Entre luxe et désastre écologique, le paradoxe des étudiants de l’industrie des superyachts

Des superyachts amarrés sur le « quai des milliardaires » de la ville d’Antibes, sur la Riviera française, le 3 juillet 2020.

« La créativité naît de l’angoisse comme le jour naît de la nuit noire. » « C’est dans la crise que naissent l’innovation, les découvertes et les grandes stratégies. » Massimo Paperini cite Albert Einstein en anglais devant une trentaine d’étudiants. Le professeur, qui n’est pas philosophe mais architecte naval, assure le cours « The Yacht Design of the Third Millennium » dans le cadre du master « yacht design » de l’Ecole polytechnique de Milan. Sur un grand écran, l’enseignant projette une carte de l’Italie parsemée de points rouges : « Il s’agit des aires marines protégées. L’accès aux plus belles mers de notre planète est désormais interdit aux armateurs qui ne se soucient pas de l’environnement. On compte sur vous pour maîtriser les réglementations visant à respecter les fonds marins. »

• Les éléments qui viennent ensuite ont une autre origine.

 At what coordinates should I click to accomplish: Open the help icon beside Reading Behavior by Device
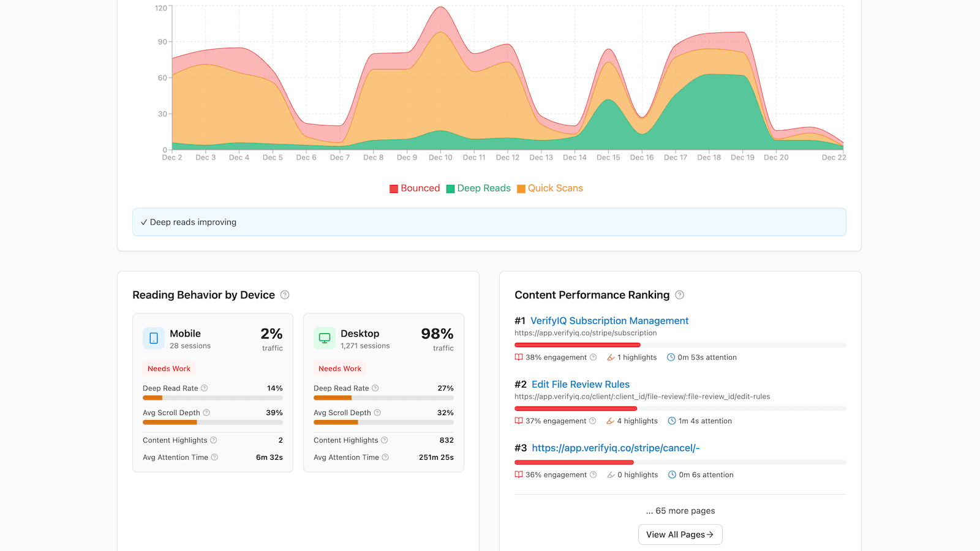284,295
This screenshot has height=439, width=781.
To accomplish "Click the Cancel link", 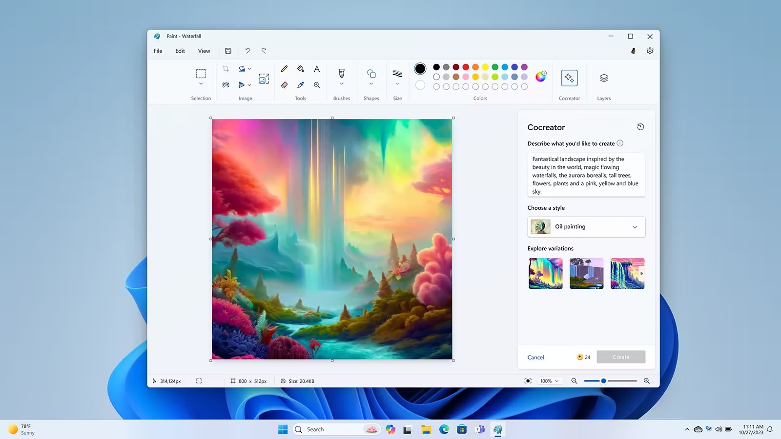I will pos(535,357).
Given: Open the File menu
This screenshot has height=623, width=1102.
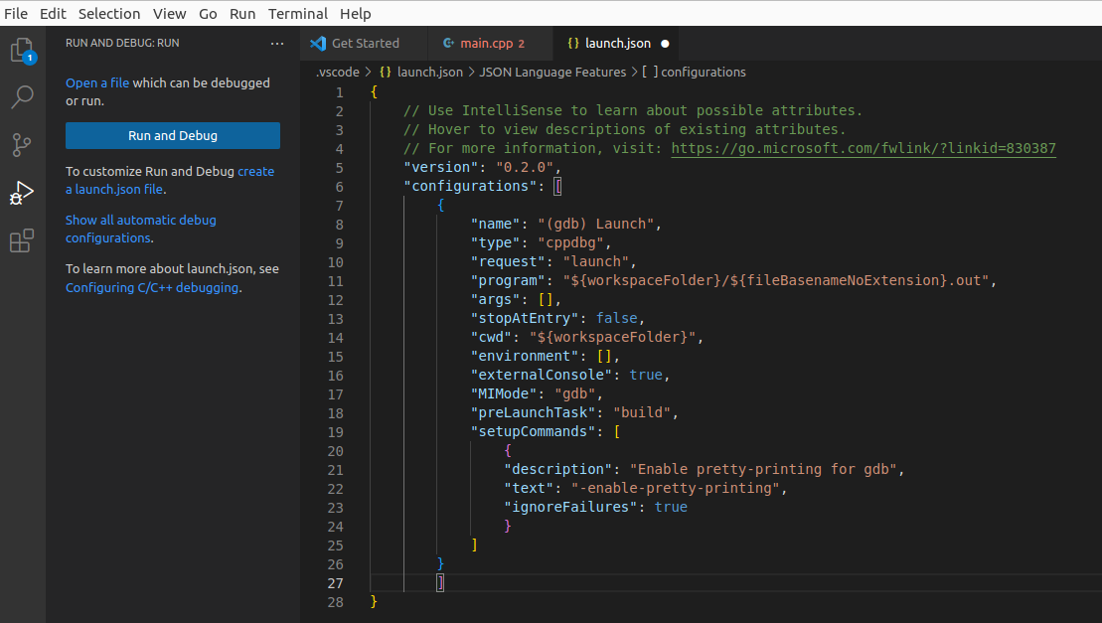Looking at the screenshot, I should (x=15, y=13).
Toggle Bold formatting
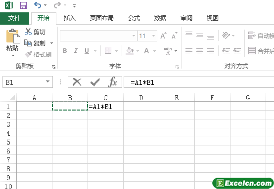The image size is (274, 189). [x=65, y=51]
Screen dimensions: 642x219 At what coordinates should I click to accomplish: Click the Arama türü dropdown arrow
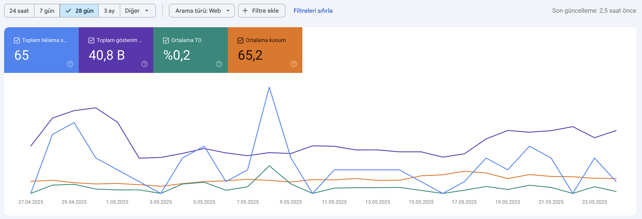coord(228,11)
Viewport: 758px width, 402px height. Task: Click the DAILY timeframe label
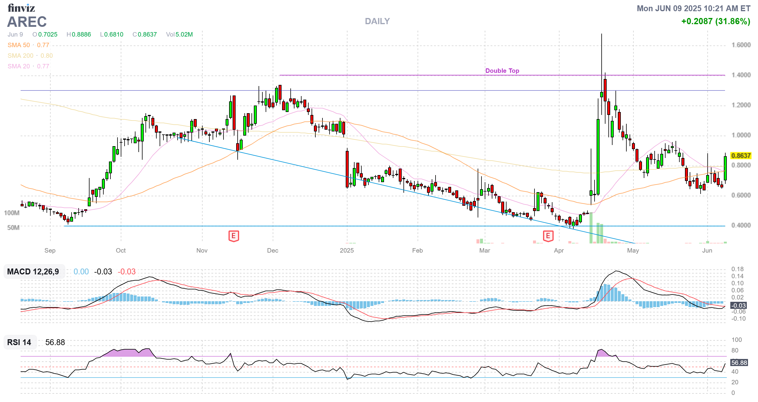pyautogui.click(x=377, y=21)
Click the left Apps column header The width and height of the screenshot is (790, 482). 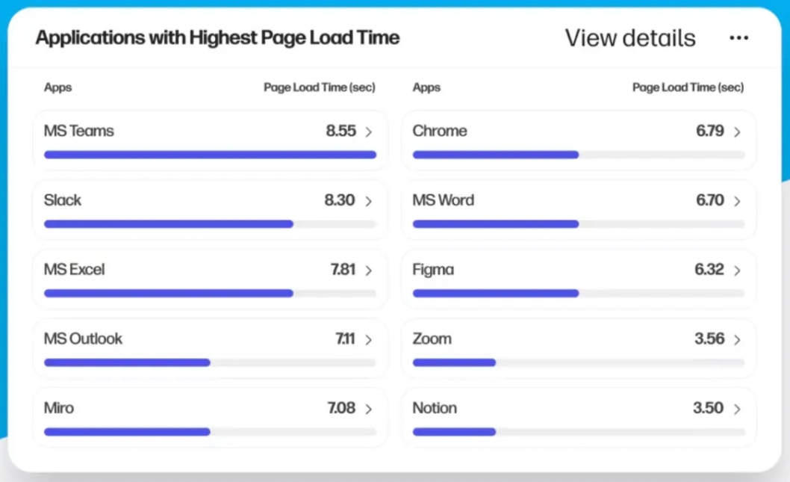pyautogui.click(x=57, y=87)
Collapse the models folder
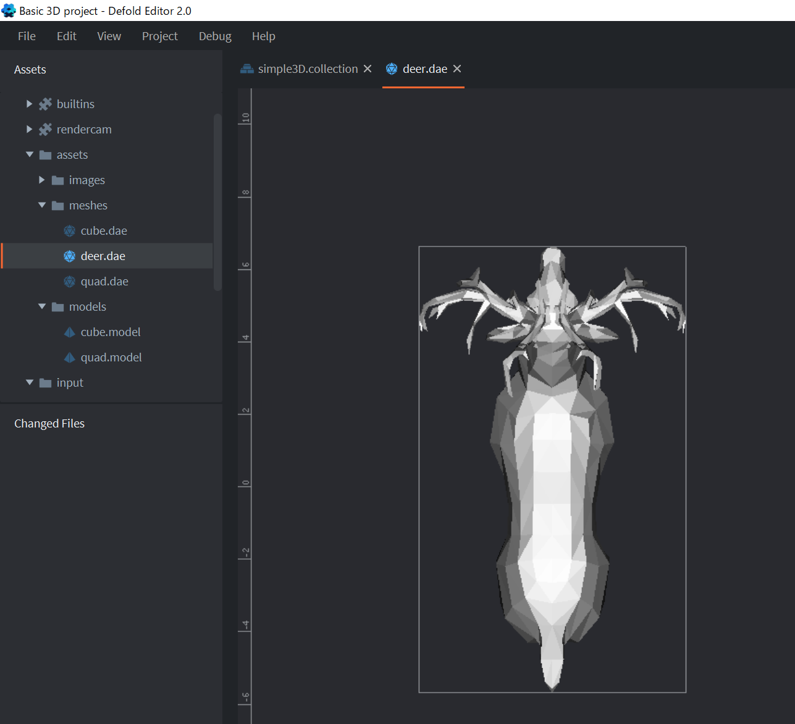The image size is (795, 724). tap(41, 306)
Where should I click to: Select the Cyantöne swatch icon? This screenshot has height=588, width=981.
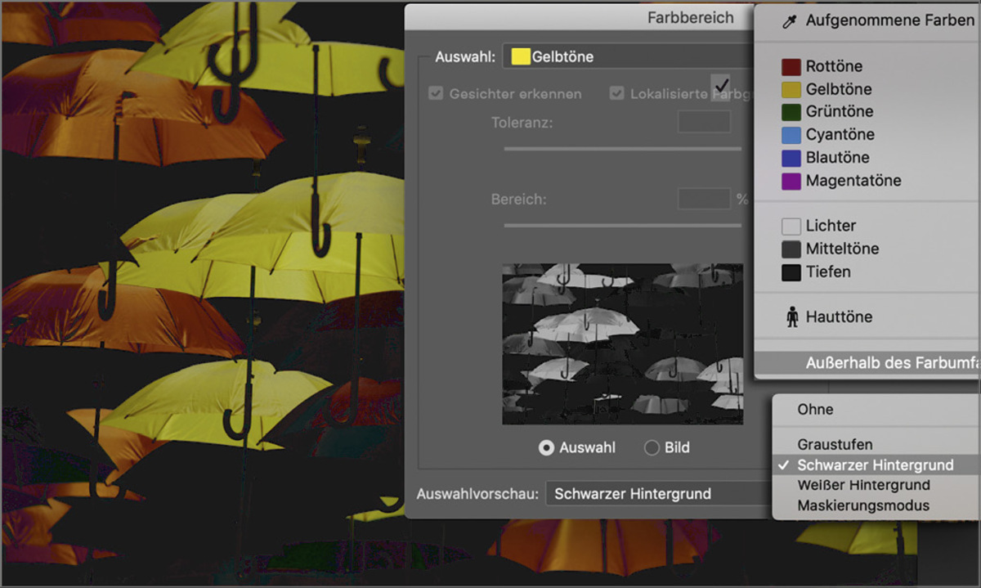(791, 135)
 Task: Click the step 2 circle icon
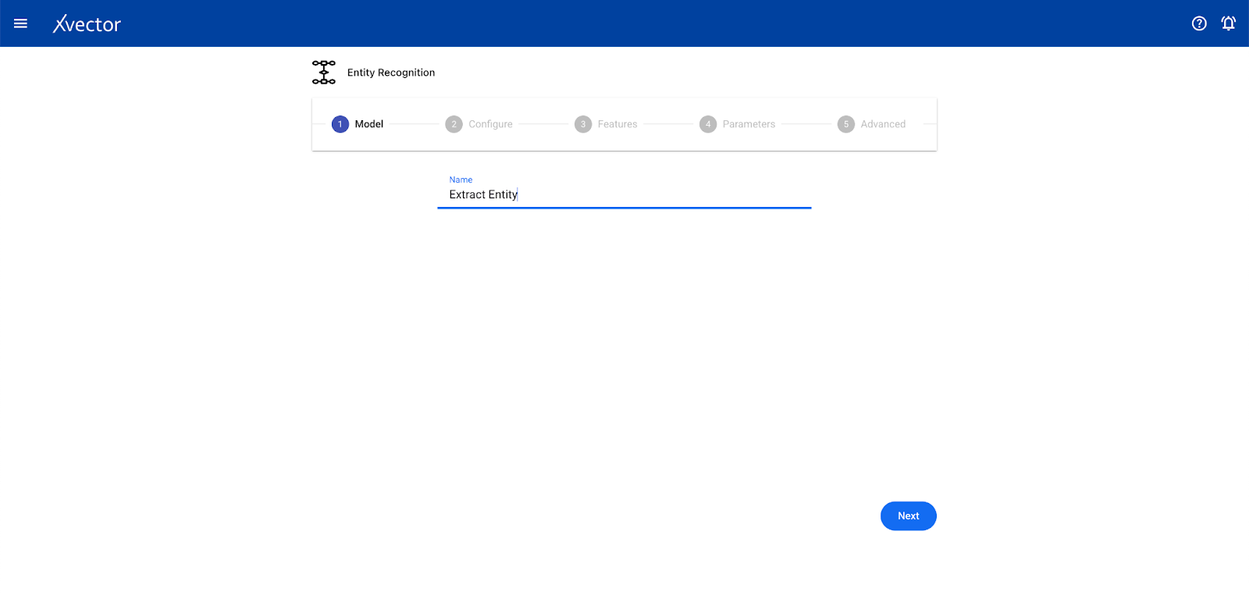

Une injonction à remettre en perspective : émissions de gaz d’échappement, utilisation de peintures contenant des substances nocives, rejet d’eaux souillées, dégradation des fonds marins… La grande plaisance est une activité intrinsèquement polluante. « Loués 225 000 euros à 1 million d’euros la semaine, consommant 2 000 litres de carburant à l’heure, les superyachts sont un miroir grossissant révélant l’envolée des inégalités économiques et l’accélération du désastre écologique », souligne Grégory Salle. L’auteur de Superyachts. Luxe, calme et écocide (éditions Amsterdam, 2021) rappelle que la seule flotte des 300 plus gros superyachts en activité émet près de 285 000 tonnes de dioxyde de carbone, soit autant voire davantage qu’un pays entier. « Aujourd’hui, les porte-parole de l’industrie du superyachting ont des préoccupations écologiques plein la bouche. Eux aussi se disent touchés par la grâce du développement durable », résume, non sans ironie, le sociologue.

« Bien sûr, un superyacht a une mauvaise empreinte carbone. Mais on ne va pas tous se mettre au paddle pour autant », dit Alexandra Illa, étudiante en yacht design

Peut-on vraiment conjuguer superyacht et sobriété ? « Les superyachts sont de plus en plus médiatisés, notamment avec la confiscation des biens des oligarques russes en raison de la guerre en Ukraine. Tant mieux : c’est une occasion à saisir pour faire évoluer le secteur », assure Dimitris Magenis, 26 ans, qui a intégré le master « yacht design » de l’Ecole polytechnique de Milan après des études d’architecture en Grèce. Avec trois camarades de promo, il s’exerce à concevoir un bateau à voile et un superyacht à moteur. L’équipe commence par imaginer le propriétaire : un banquier de 35 ans, sportif, aimant voyager dans les coins les plus reculés de la planète.